(Beginning of Information shown)

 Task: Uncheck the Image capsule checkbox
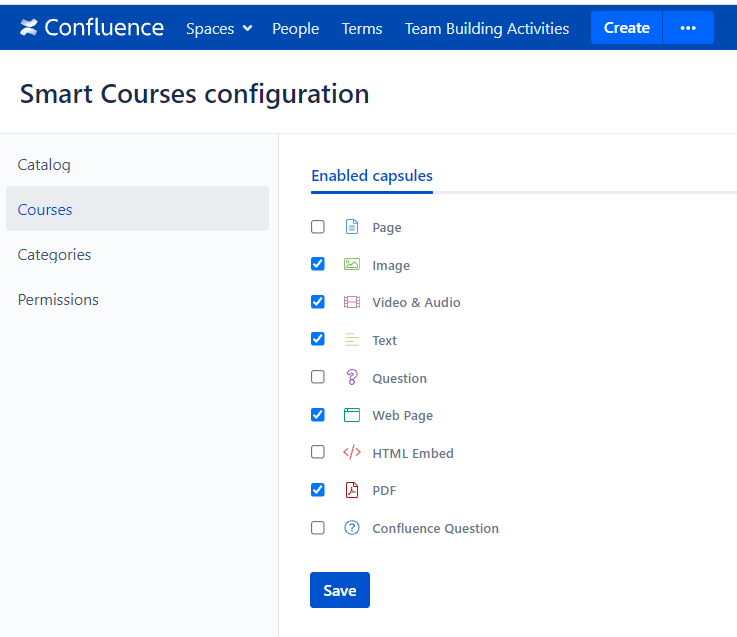pyautogui.click(x=318, y=264)
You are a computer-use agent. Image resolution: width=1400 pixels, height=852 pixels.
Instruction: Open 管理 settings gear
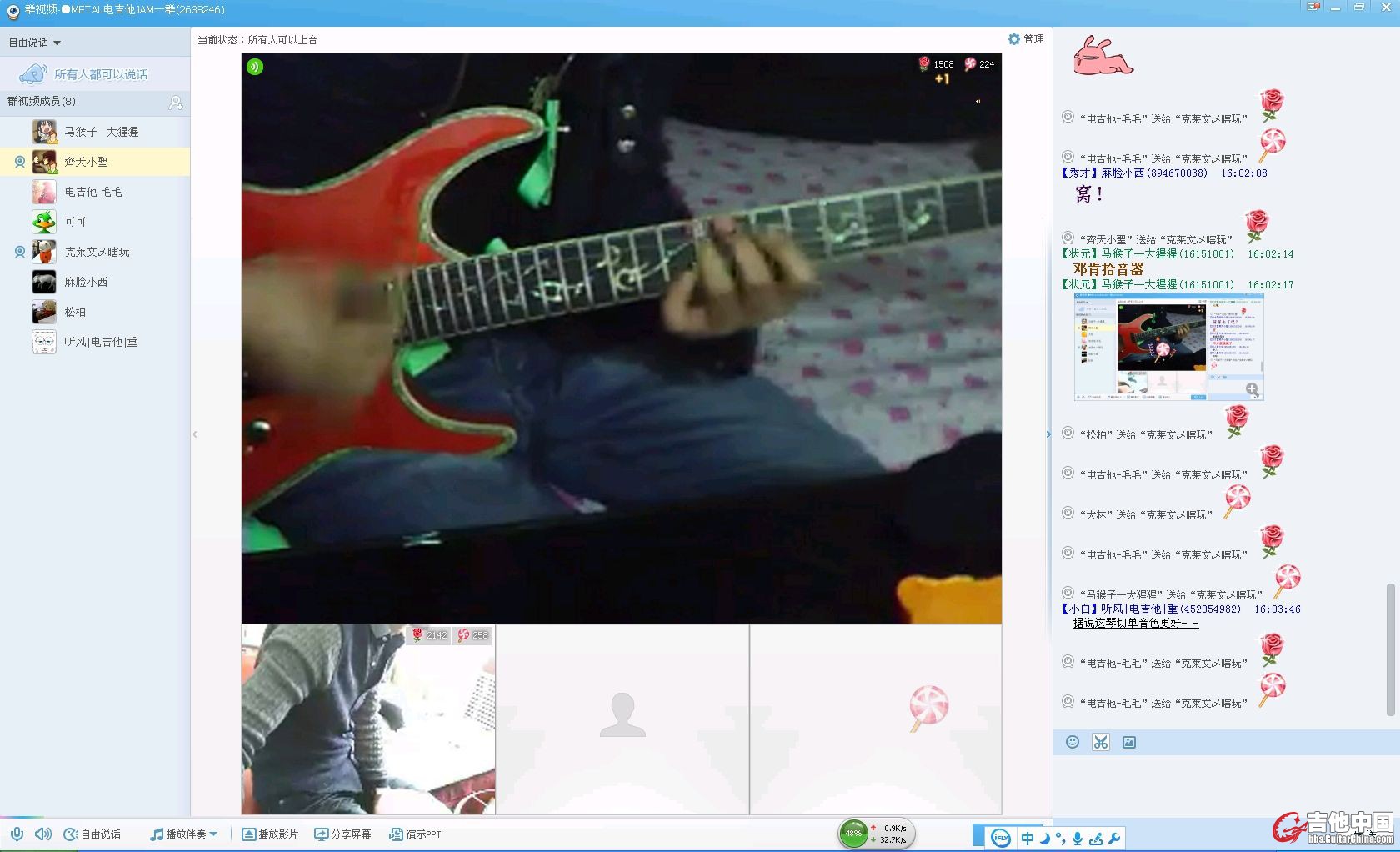pyautogui.click(x=1025, y=39)
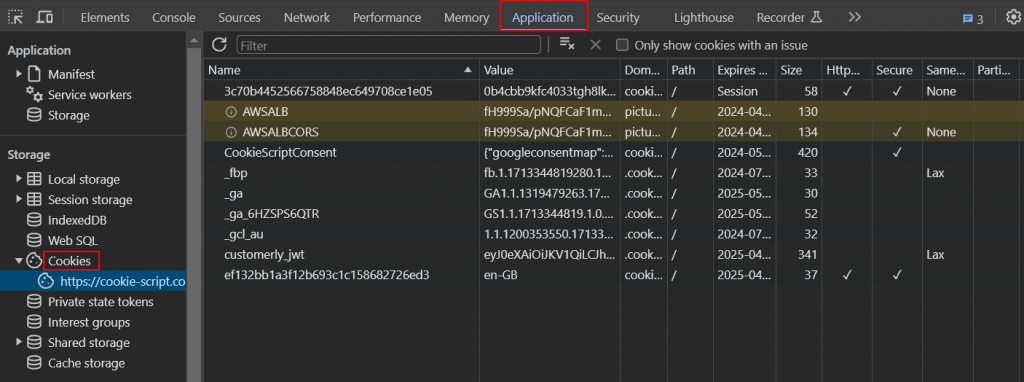This screenshot has width=1024, height=382.
Task: Collapse the Cookies tree node
Action: click(x=19, y=261)
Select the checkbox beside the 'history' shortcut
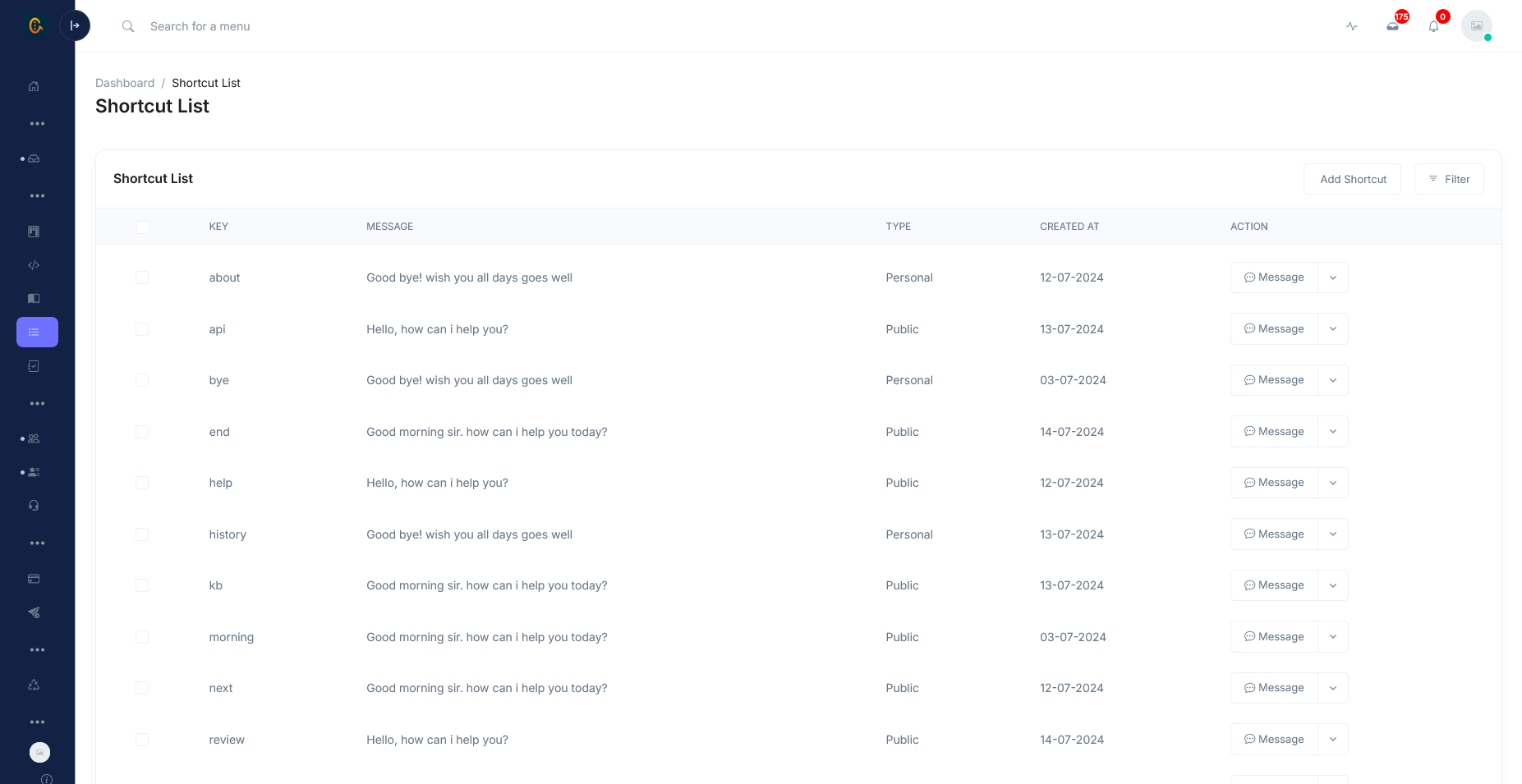1522x784 pixels. 142,534
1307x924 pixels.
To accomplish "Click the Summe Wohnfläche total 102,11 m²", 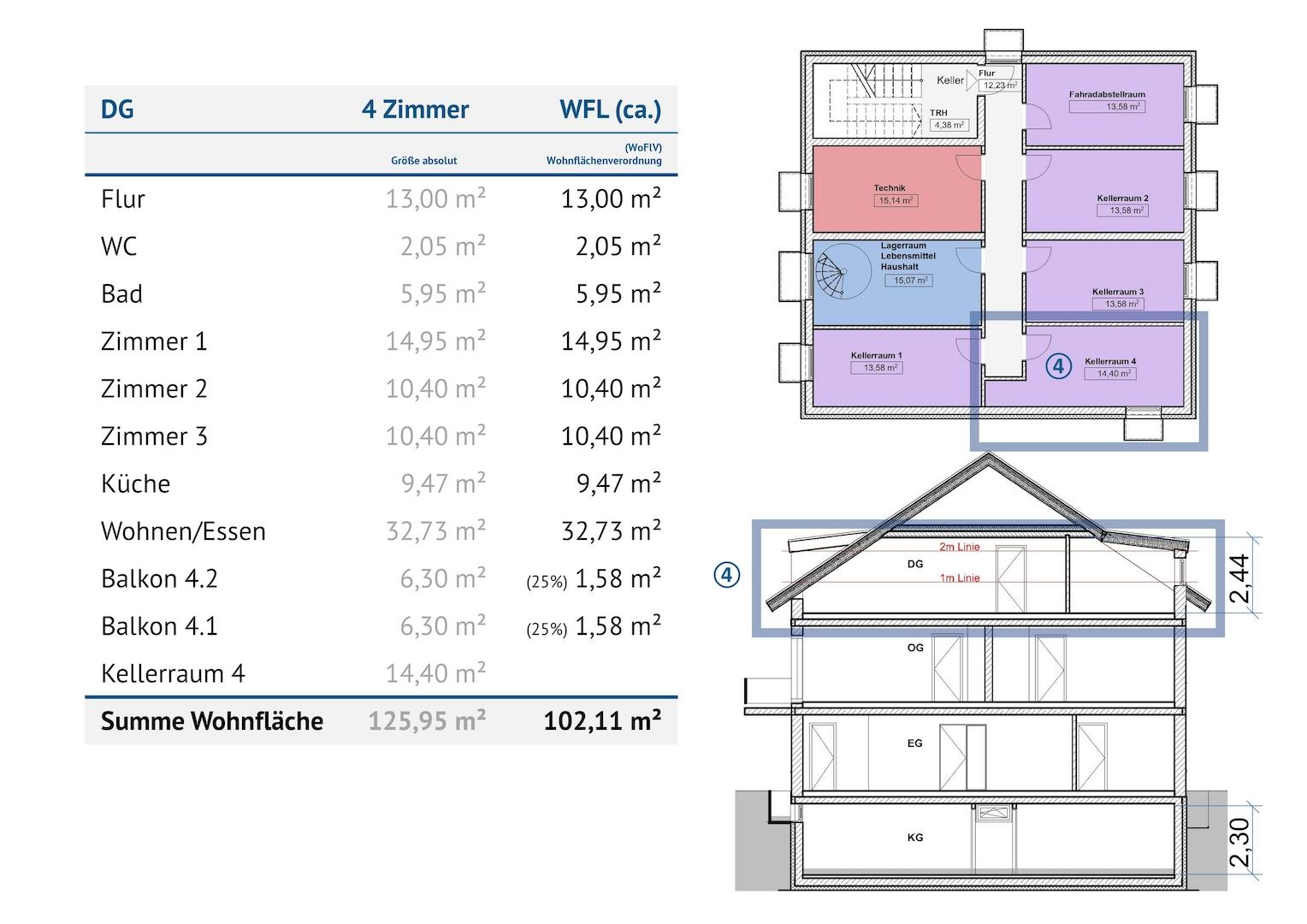I will pos(602,721).
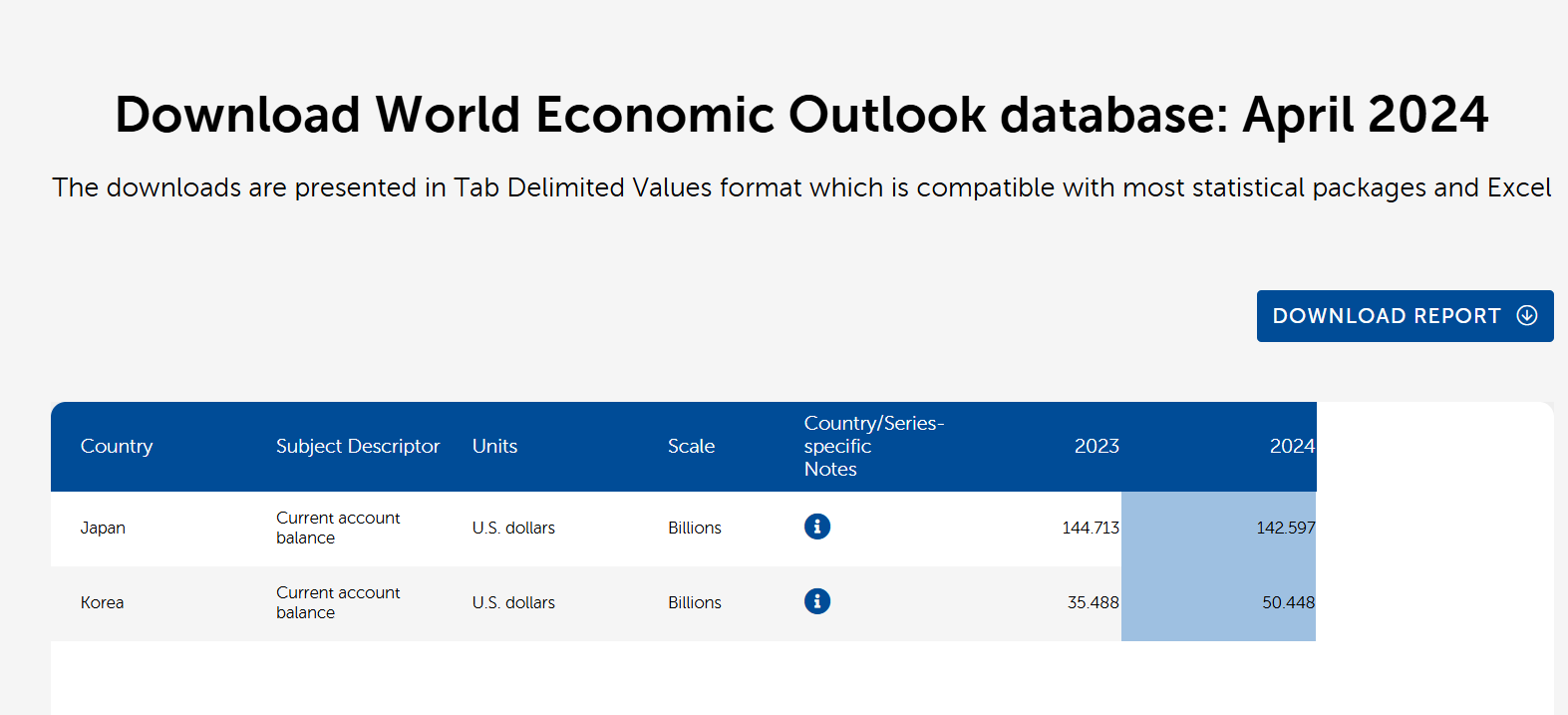Image resolution: width=1568 pixels, height=715 pixels.
Task: Click the 2024 column header
Action: pyautogui.click(x=1291, y=447)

(End of Information shown)

| Task description |
Without any pictures, output exactly the lines from the start of the material through the line that contains "1307x924 pixels.", and only those.

| Written response |
 Task: Uncheck the Image capsule checkbox
pyautogui.click(x=318, y=264)
You are a computer-use agent. Image resolution: width=1400 pixels, height=852 pixels.
Instruction: Open 管理 settings gear
pyautogui.click(x=1025, y=39)
This screenshot has width=1024, height=382.
Task: Collapse the Cookies tree node
Action: click(x=19, y=261)
Select the checkbox beside the 'history' shortcut
1522x784 pixels. 142,534
1307x924 pixels.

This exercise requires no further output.